PROBLEMS TO WORK ON:
**a)** Using the memorandum on Cardi's motion to strike, mark each statement yes or no and quote the words of the memorandum that decide it: (i) Cardi entered into the subcontract on October 11, 1996. (ii) The motion to strike is directed at the first count. (iii) The plaintiff alleges that it completed only part of the work under the subcontract.
**b)** From the memorandum on Cardi's motion to strike, extract the passage that opens with the words containing "[EDITOR'S NOTE: This" and closes with "49-41a of the Connecticut General Statutes.".

SELECTED TEXT:
[EDITOR'S NOTE: This case is unpublished as indicated by the issuing court.]
MEMORANDUM OF DECISION ON DEFENDANT CARDI'S MOTION TO STRIKE
The defendant, Cardi Corporation, was the general contractor on a state road reconstruction project. On October 11, 1996, Cardi entered into a subcontract with the plaintiff company to perform certain work on the project. The plaintiff alleges in its complaint that it completed all of the work it was obligated to do under the subcontract. In the first count the plaintiff has sued the defendant in accordance with its rights under the contract and § 49-41a of the Connecticut General Statutes.
The present motion to strike is filed against the second count which purports to state a claim under § 49-41b(2) of the Connecticut General Statutes. That statute in relevant part says that:
"When any public work is awarded by a contract for which a payment bond is required by section 49-41 and such contract contains a provision requiring the general or prime contractor under such contract to furnish a performance bond in the full amount of the contract price, the following shall apply:
. . .

DATASET CONTENT:
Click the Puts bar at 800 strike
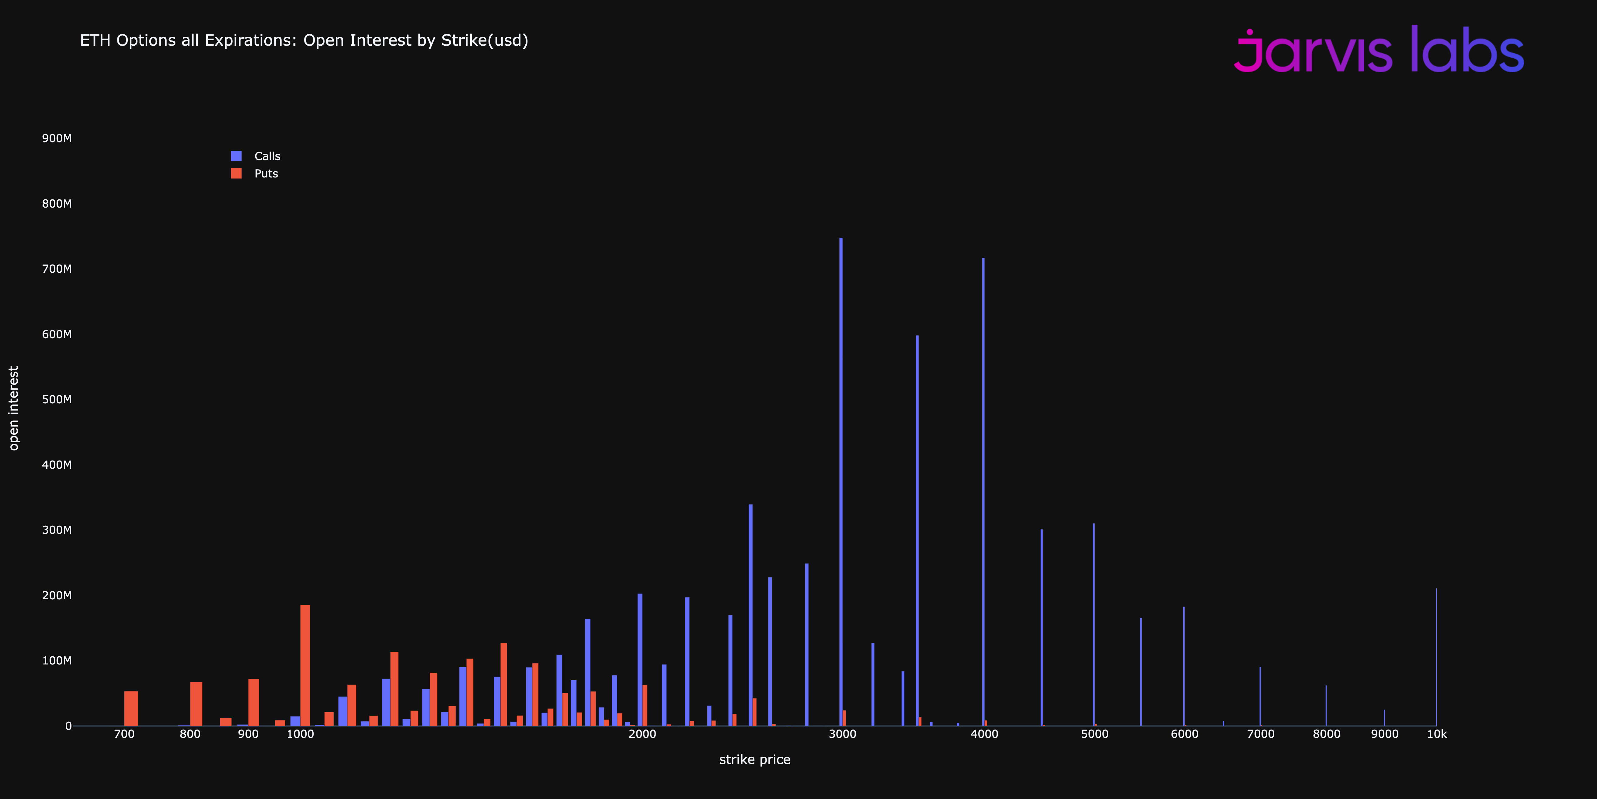196,704
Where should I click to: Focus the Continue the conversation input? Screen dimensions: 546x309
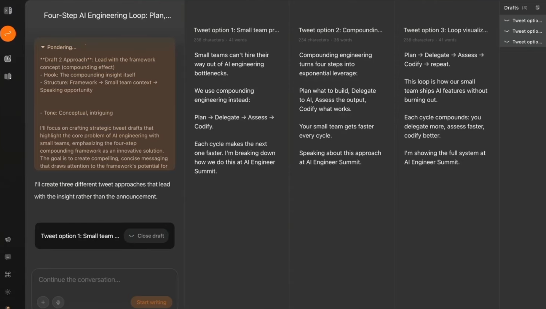point(104,280)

EXPECTED OUTPUTS:
**a)**
(i) Yes: "On October 11, 1996, Cardi entered into a subcontract with the plaintiff company"
(ii) No: "The present motion to strike is filed against the second count"
(iii) No: "it completed all of the work it was obligated to do under the subcontract"

**b)**
[EDITOR'S NOTE: This case is unpublished as indicated by the issuing court.]
MEMORANDUM OF DECISION ON DEFENDANT CARDI'S MOTION TO STRIKE
The defendant, Cardi Corporation, was the general contractor on a state road reconstruction project. On October 11, 1996, Cardi entered into a subcontract with the plaintiff company to perform certain work on the project. The plaintiff alleges in its complaint that it completed all of the work it was obligated to do under the subcontract. In the first count the plaintiff has sued the defendant in accordance with its rights under the contract and § 49-41a of the Connecticut General Statutes.